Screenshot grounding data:
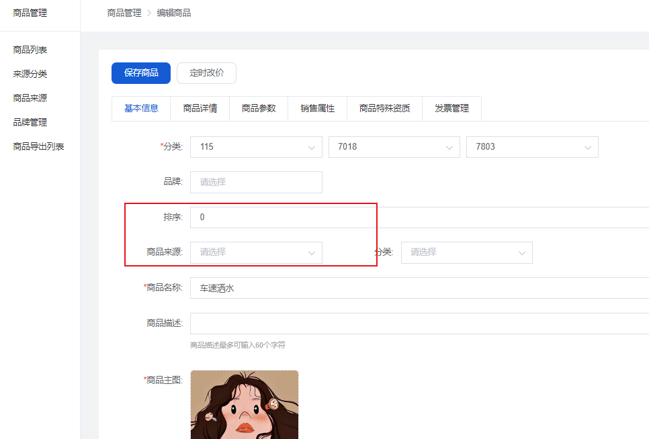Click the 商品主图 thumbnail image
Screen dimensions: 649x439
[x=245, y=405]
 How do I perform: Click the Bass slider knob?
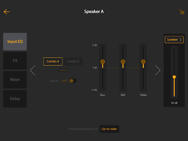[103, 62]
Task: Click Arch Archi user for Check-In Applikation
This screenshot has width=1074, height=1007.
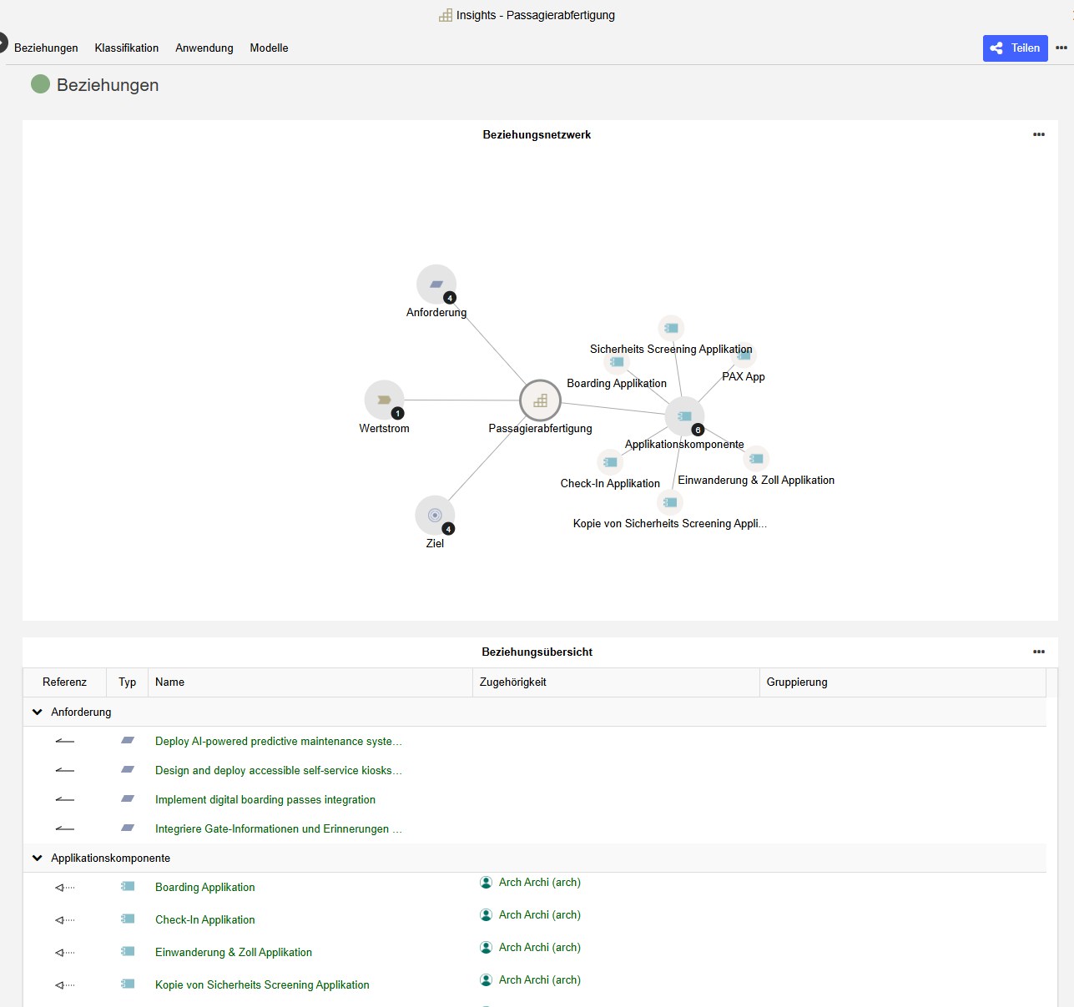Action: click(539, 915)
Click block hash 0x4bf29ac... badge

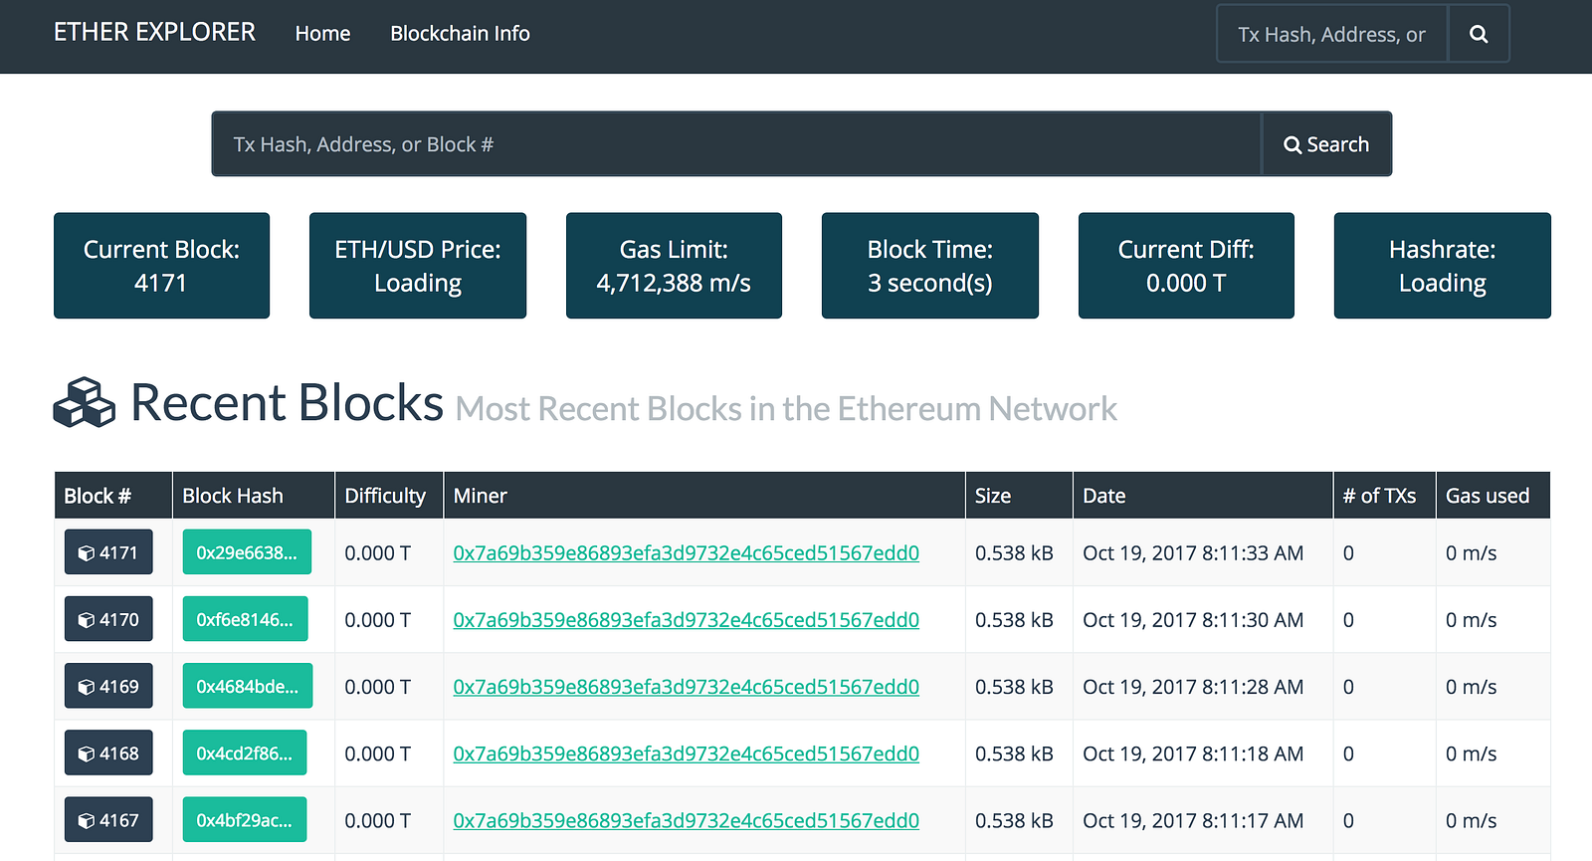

* _Work to be completed_:
Where a line contains "Task: Click Arch", begin there and transcribe every line through the last one of the records above, exactly and with no pictures.

* _Answer space_:
Task: Click Arch Archi user for Check-In Applikation
This screenshot has width=1074, height=1007.
Action: click(539, 915)
Click block hash 0x4bf29ac... badge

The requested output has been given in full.